THIS article might also have been called ‘Preserving Sanity at Christmas’, for it and energy use are closely connected. Christmas is a religious festival as we know, but in recent years it has also become a festival of consumption - some of it pretty mindless - including the consumption of energy.
I refer only partly to the municipal-scale illuminations - garishly flashing away from early December till the New Year -  adorning certain homesteads. Other energy use relates to the energy used within the home to keep the household warm and comfortable, the energy used to run appliances, the energy used to do all the running around associated with Christmas, the shopping trips to the North or to large shopping malls on the edge of Dublin, and finally the energy used to produce all those Christmas goods, and dispose of them and all their fancy wrapping, when they have outlived their usefulness.

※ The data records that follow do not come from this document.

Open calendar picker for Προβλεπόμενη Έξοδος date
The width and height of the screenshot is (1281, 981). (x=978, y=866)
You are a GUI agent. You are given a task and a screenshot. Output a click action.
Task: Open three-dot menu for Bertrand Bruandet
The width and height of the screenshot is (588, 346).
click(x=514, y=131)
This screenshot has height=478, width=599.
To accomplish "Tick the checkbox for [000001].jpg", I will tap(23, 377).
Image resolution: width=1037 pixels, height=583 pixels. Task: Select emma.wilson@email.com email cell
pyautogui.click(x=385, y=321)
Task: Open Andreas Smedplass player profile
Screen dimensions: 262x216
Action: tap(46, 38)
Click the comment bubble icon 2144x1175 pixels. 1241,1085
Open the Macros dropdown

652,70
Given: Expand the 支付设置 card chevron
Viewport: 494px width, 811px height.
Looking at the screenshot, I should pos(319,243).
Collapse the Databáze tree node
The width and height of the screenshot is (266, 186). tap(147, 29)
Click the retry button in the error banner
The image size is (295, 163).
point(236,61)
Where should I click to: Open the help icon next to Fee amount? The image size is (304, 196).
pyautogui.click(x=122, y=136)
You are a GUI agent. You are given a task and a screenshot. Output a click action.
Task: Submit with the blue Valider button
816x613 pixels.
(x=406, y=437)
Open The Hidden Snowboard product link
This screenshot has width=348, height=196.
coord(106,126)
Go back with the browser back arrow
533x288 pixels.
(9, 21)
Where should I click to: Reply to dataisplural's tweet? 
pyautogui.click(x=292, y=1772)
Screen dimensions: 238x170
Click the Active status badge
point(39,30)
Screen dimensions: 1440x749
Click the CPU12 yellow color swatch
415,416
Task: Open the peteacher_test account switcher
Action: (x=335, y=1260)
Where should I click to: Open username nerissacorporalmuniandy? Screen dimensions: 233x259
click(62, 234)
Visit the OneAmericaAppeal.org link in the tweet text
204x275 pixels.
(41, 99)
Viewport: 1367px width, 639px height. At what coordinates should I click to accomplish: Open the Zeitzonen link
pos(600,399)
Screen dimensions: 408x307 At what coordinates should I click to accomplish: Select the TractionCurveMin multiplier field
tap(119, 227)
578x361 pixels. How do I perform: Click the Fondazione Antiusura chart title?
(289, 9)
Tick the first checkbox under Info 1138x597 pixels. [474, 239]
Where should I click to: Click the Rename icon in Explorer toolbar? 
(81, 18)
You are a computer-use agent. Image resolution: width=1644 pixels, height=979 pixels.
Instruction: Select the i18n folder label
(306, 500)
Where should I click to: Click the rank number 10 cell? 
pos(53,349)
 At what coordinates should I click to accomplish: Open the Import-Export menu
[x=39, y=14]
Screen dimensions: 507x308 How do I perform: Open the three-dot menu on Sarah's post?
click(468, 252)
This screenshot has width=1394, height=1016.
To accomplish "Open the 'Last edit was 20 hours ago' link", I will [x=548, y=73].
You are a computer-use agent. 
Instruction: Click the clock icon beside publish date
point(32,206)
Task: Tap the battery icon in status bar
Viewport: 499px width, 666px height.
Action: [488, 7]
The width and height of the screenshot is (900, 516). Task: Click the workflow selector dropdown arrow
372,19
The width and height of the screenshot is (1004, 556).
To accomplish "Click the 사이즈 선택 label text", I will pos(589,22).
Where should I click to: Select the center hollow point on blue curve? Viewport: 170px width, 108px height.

You only have to look at the piles of waste materials awaiting collection outside every home when the bin lorries start coming round in the New Year to realise that Christmas these days has become a pretty unsustainable affair.
So what to do about it?  Well the first thing is to keep it simple. Neither having a good time nor celebrating the religious aspects of Christmas necessarily requires the spending of money (or energy).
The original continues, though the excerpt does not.